What is being asked: If a line contains "This screenshot has width=1139, height=749.", it is the last one to write out; begin with the first line of the records and copy each exactly.

(Dataset entries)
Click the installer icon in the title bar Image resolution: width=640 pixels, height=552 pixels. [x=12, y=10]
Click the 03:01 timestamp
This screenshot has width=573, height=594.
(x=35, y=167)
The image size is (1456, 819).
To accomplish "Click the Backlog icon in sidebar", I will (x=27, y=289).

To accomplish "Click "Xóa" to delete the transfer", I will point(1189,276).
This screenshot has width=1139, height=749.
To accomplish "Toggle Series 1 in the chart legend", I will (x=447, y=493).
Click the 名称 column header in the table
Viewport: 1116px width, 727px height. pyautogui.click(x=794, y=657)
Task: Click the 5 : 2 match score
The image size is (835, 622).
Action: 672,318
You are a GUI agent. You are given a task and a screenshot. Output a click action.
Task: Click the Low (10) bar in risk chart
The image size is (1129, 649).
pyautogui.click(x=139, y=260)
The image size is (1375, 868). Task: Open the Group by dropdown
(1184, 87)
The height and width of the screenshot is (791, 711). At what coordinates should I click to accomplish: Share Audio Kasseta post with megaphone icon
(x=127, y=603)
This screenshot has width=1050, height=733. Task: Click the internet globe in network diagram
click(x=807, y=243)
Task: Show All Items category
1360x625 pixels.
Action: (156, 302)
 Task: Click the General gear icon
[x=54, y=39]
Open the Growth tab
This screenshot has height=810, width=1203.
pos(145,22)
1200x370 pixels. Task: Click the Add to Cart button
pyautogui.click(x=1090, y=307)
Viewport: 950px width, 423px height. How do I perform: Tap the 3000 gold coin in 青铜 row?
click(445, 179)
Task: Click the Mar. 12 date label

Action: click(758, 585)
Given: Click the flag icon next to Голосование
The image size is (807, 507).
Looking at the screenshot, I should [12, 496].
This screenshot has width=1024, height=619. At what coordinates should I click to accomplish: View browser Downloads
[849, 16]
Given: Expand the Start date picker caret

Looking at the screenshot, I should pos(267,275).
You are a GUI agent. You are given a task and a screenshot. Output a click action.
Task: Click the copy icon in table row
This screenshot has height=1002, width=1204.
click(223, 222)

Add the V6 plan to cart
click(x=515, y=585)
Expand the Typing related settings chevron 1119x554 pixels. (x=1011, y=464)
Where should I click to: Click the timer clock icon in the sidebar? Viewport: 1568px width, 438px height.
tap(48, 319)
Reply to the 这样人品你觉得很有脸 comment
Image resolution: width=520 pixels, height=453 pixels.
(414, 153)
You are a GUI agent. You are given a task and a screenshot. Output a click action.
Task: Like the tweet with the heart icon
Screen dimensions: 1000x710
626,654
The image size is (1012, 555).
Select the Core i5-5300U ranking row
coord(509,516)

Written answer:
Click the installer icon in the title bar Image resolution: width=640 pixels, height=552 pixels. [x=12, y=10]
Click the 03:01 timestamp
This screenshot has width=573, height=594.
(x=35, y=167)
The image size is (1456, 819).
To accomplish "Click the Backlog icon in sidebar", I will (x=27, y=289).

To accomplish "Click "Xóa" to delete the transfer", I will point(1189,276).
This screenshot has width=1139, height=749.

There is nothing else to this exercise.